> _Problem_
Find the lines in the listing below that have the word "resolution" and give their count, nothing else.

=== Begin Enclosure ===

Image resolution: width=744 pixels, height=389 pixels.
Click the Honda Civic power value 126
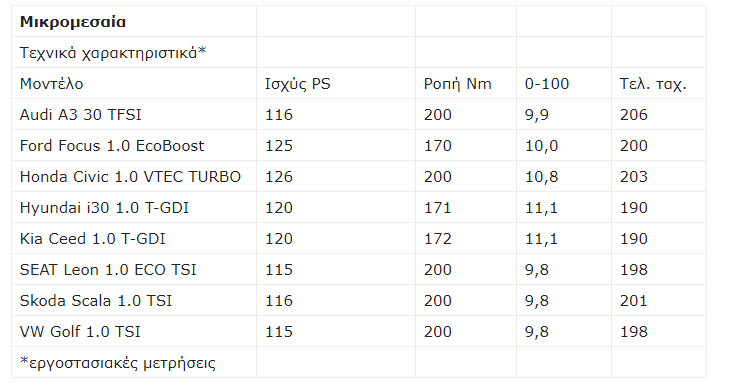tap(279, 176)
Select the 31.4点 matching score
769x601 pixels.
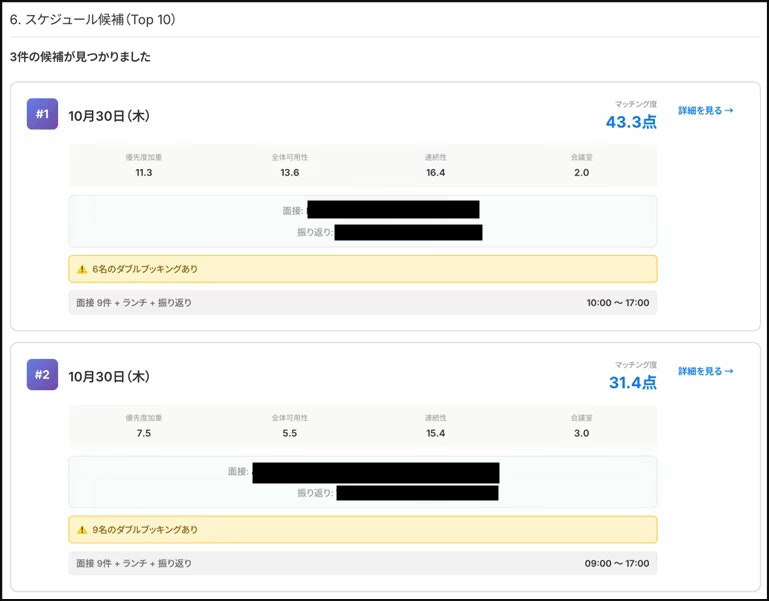click(x=633, y=382)
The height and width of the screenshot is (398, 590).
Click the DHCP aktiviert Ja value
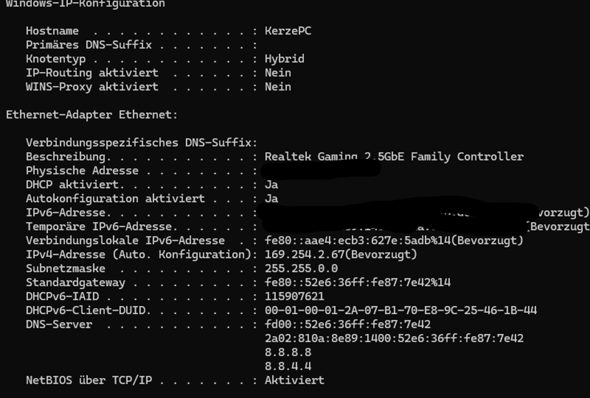tap(271, 185)
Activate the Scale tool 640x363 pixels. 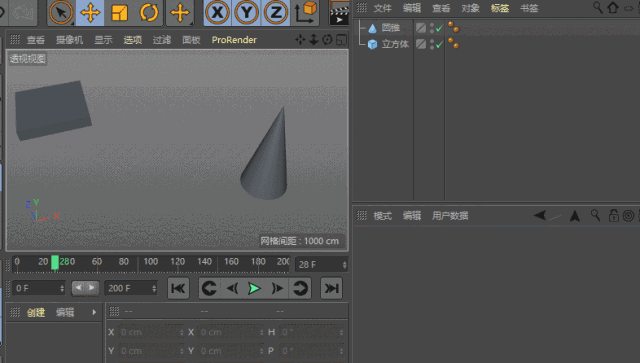[119, 12]
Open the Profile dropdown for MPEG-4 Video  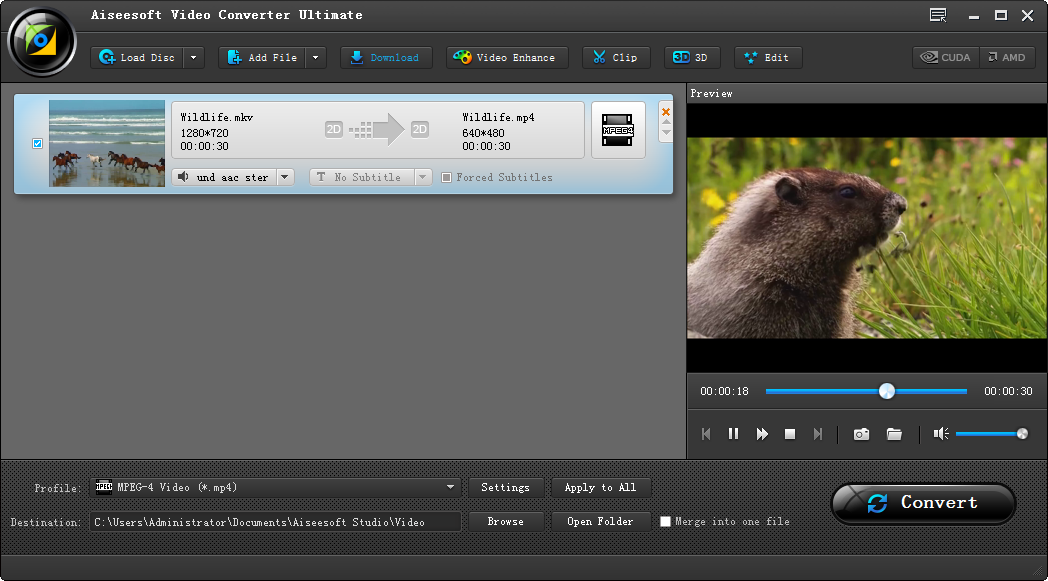pyautogui.click(x=451, y=488)
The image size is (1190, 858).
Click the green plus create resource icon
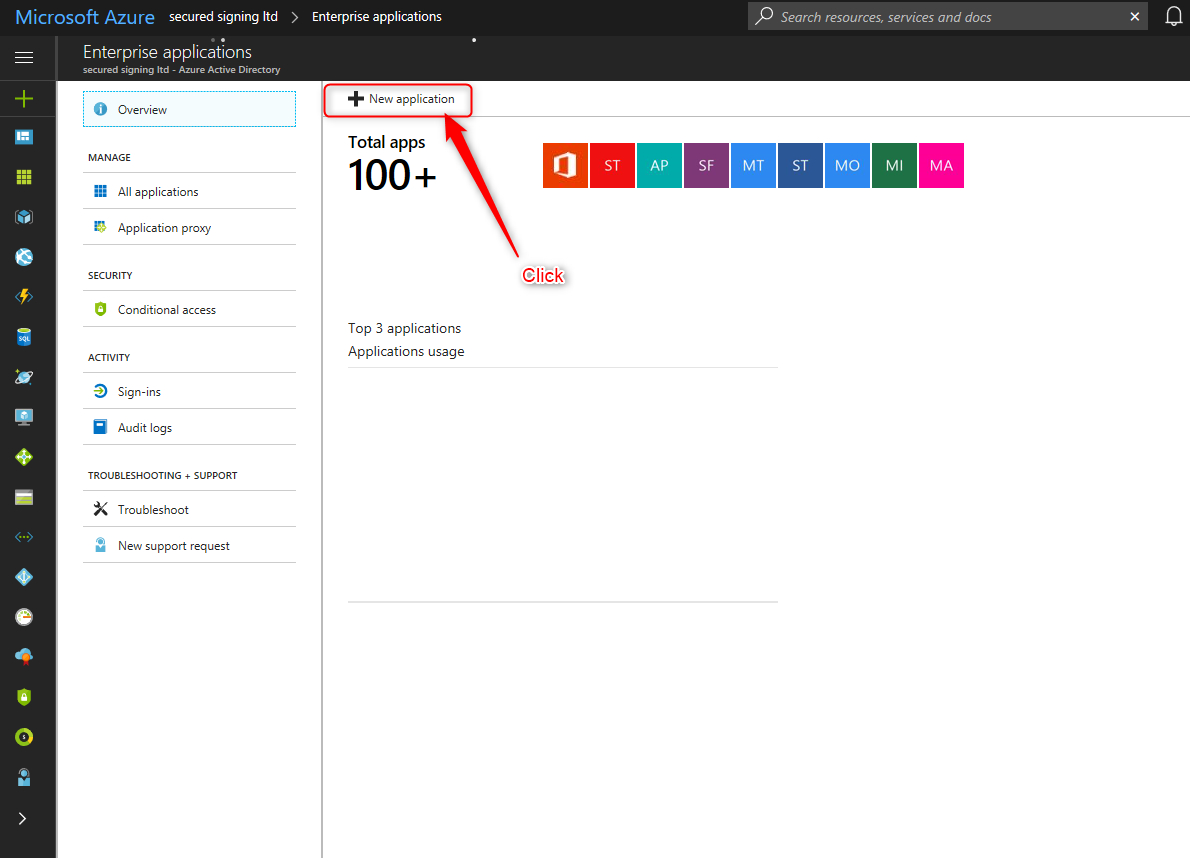click(x=24, y=98)
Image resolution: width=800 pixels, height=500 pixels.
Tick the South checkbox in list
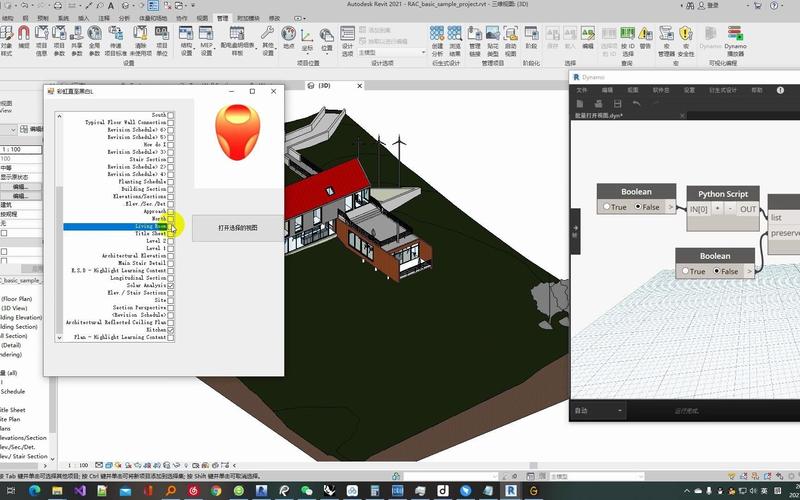point(171,115)
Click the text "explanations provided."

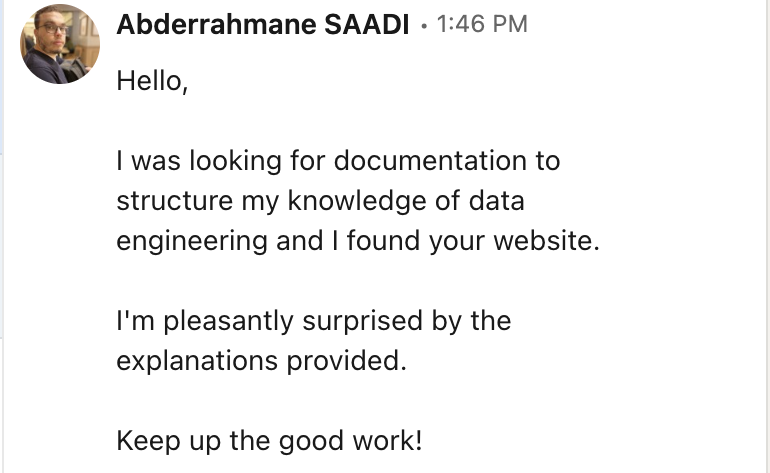click(262, 362)
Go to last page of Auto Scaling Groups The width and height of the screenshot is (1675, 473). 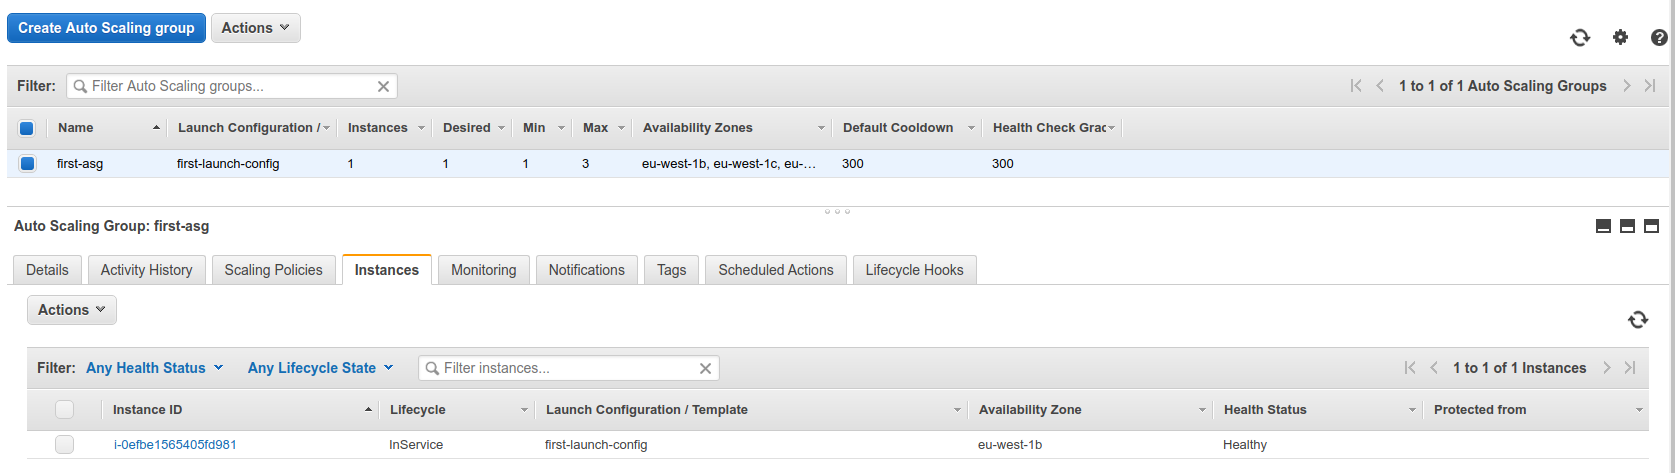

=== End Enclosure ===

> _Answer to this exercise_
2